Half of diabetic patients experience diabetic neuropathies—primarily distal symmetrical polyneuropathy (DSPN) and cardiovascular autonomic neuropathy (CAN)—and the total number of cases will increase annually alongside the ever-increasing diabetes incidence rate. Diabetic neuropathy is more deadly than alcohol consumption, proteinuria, race, retinopathy, sex, smoking, type of diabetes, body mass index, duration of diabetes, or hemoglobin A1c individually.
All diabetic neuropathies increase risk of all-cause death, and adversely affect quality of life. Risk for amputation is very high; compared to diabetics without diabetic neuropathies, DSPN patients have a 25% cumulative risk of lower limb amputation and diabetic neuropathies decrease 3-year survival by 20%. CAN independently increases risk of cardiac arrhythmias, silent myocardial ischemia, and myocardial dysfunction. The Diabetes Control and Complications Trial showed that intensive glucose control is insufficient to control the risk of diabetic neuropathy.

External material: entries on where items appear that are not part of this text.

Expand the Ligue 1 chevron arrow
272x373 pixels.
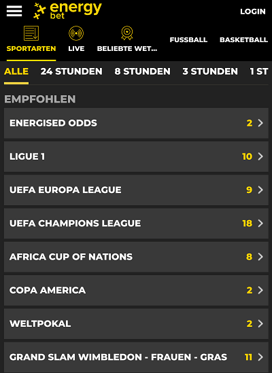click(260, 156)
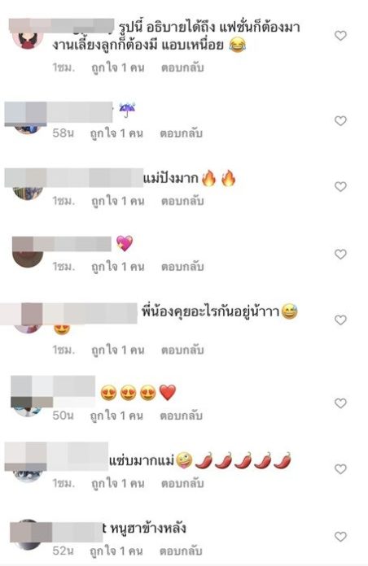Reply to the umbrella emoji comment
Screen dimensions: 368x566
(x=181, y=133)
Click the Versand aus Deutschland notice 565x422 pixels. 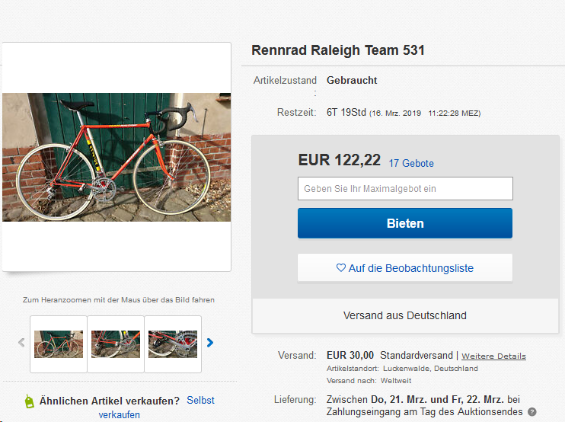(x=405, y=315)
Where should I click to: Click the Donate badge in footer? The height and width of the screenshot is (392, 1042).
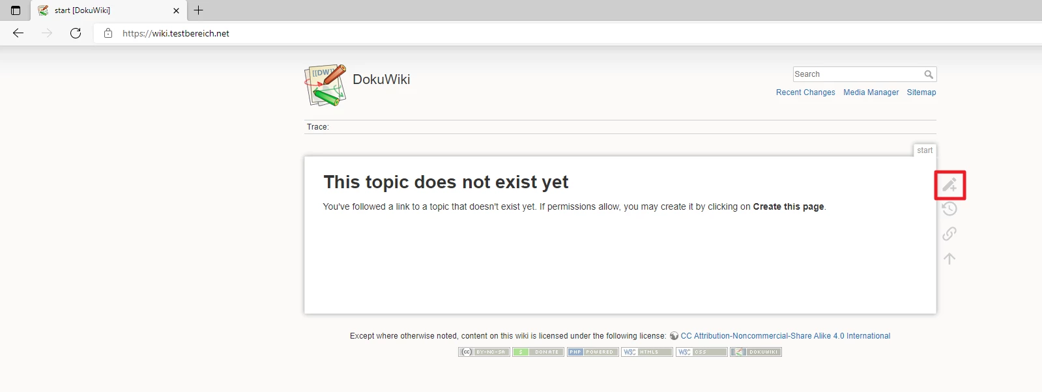click(x=538, y=352)
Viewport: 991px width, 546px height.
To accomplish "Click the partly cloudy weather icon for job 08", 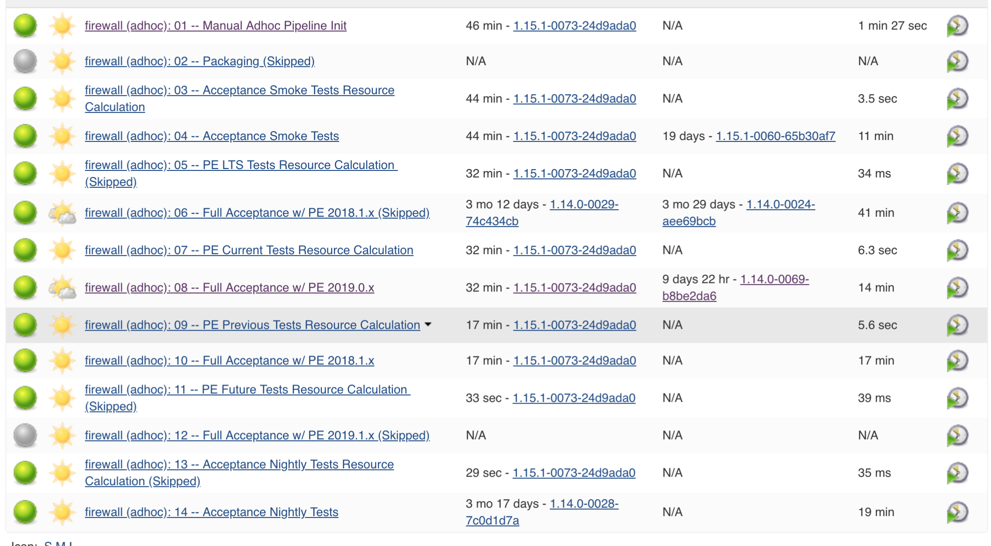I will 62,288.
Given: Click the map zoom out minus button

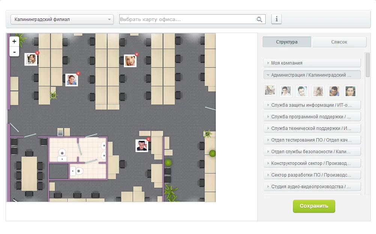Looking at the screenshot, I should tap(14, 51).
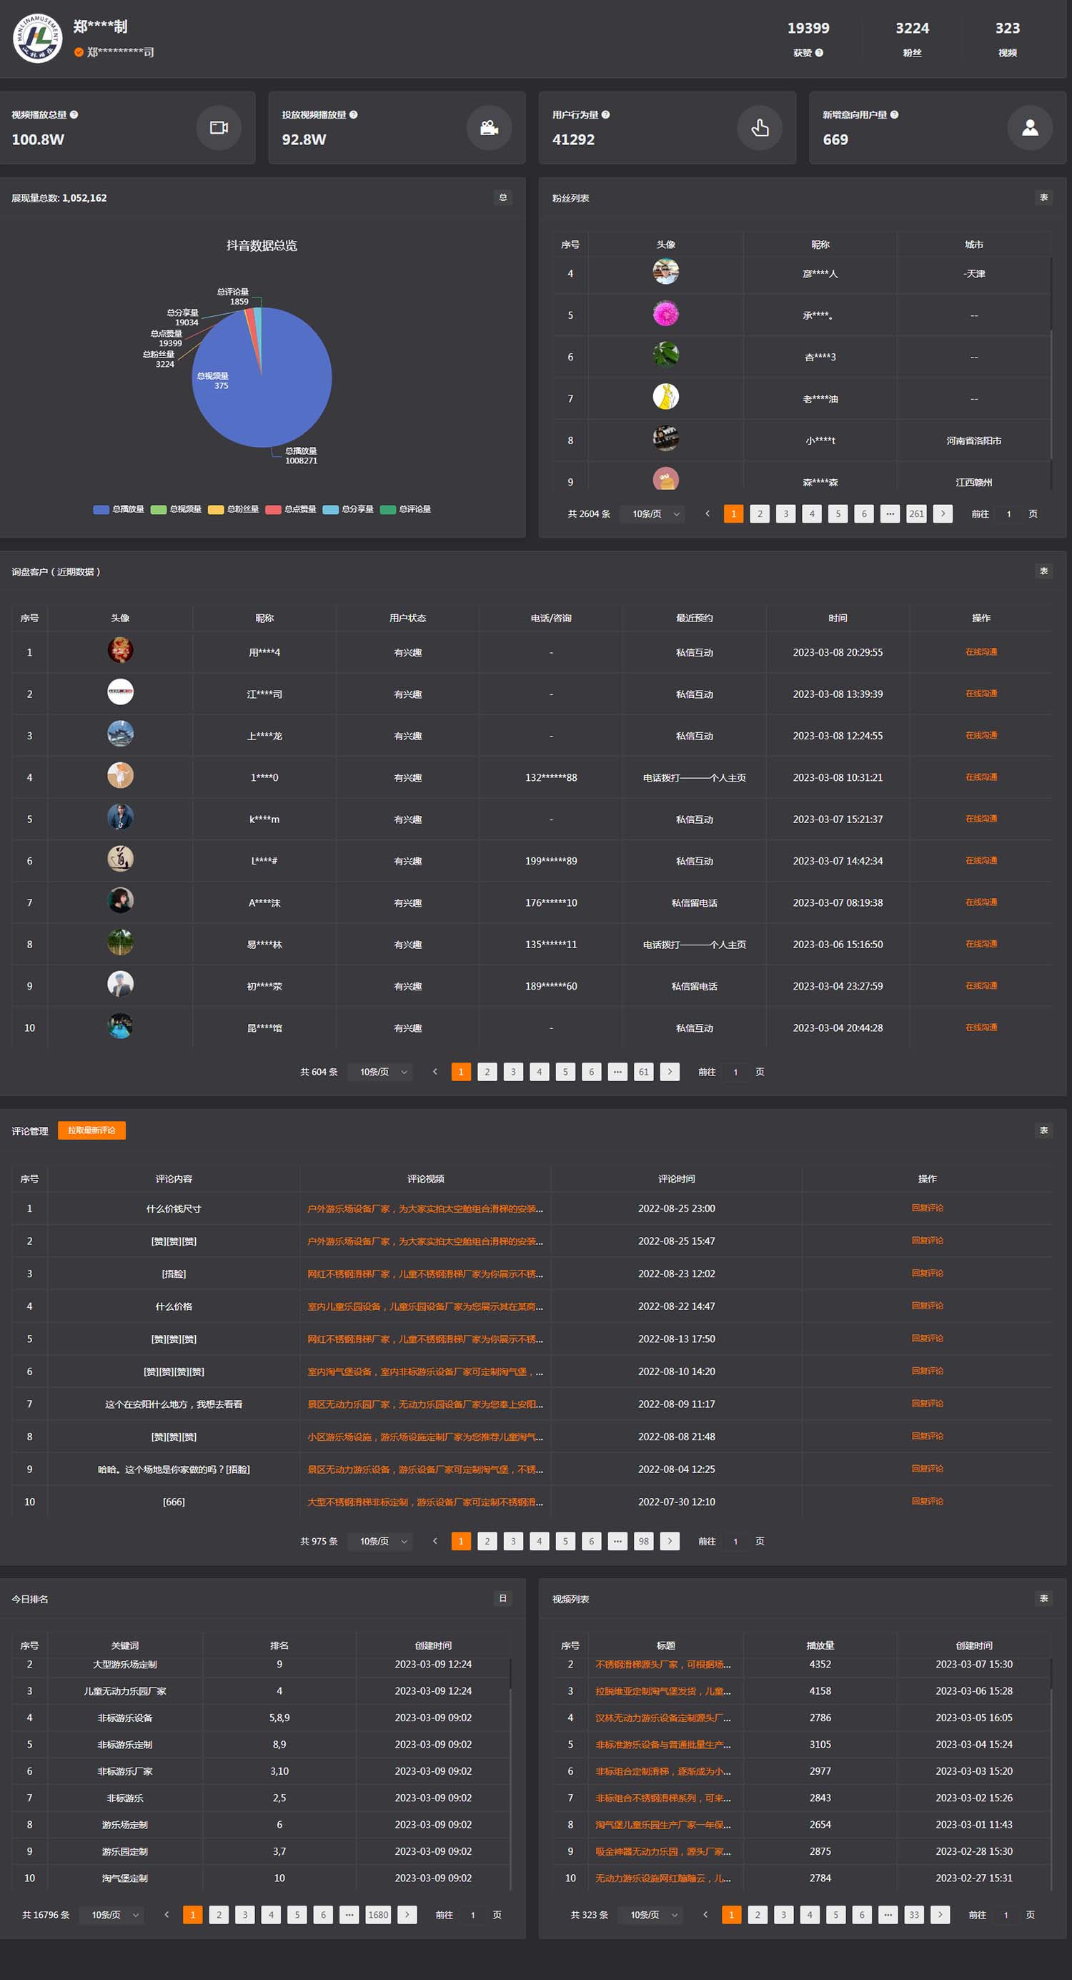
Task: Click the 表 view icon in 粉丝列表 panel
Action: click(x=1043, y=198)
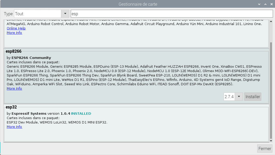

The journal Current Diabetes Reports has published a study surveying existing research on mechanisms of low-grade inflammation as diabetic neuropathy targets in its March 2016 issue. The researchers' hypothesis is that targeting inflammation may alleviate diabetic neuropathy.
Diabetic neuropathies are driven by a number of cellular and systemic processes that manifest as markers of endothelial and inflammatory dysfunction. These include oxidative/nitrosative stress, endothelial dysfunction, altered Na+/K + −ATPase pump function, impaired C-peptide-related signaling pathways, endoplasmic reticulum stress, low-grade inflammation. Activation of polyol and protein kinase C pathways, polyADP ribosylation, neuronal damage-associated genes, and cyclooxygenase-2 (COX-2) also contribute.
The researchers call out the NF-κB pathway, a stress-induced transcription process that reacts to hyperglycemia, oxidative stress, and proinflammatory cytokines. The NF-κB axis activates or releases COX-2, nitric oxide synthase, lipoxygenase, TNF-α, and endothelin-1.
Oxidative stress (glucotoxicity, insulinopenia, and lipotoxicity) also activates several pathways that in turn lead to the release of pro-inflammatory IL-1β, IL-2, IL-6, IL-8, TNF-α, and the chemokines CCL2 and CXCL1.
Cytokine levels correlate directly with diabetic neuropathy severity.
Diabetes attenuates macrophages' anti-inflammatory function while simultaneously driving pro-inflammatory macrophage activity. Inflammation may cause maladaptive epigenetic changes to early immune cell progenitors in the bone marrow.
The researchers report that salicylate therapy lowers circulating glucose, triglycerides, free fatty acids, CRP levels, and the inhibitory effects of the IKKβ/NF-κB pathway. It also inhibits production of chemokines, interleukins, and complement. They propose that since diabetes is associated with early systemic inflammations, targeting the IKKβ/NF-κB pathway might delay development of diabetic neuropathies.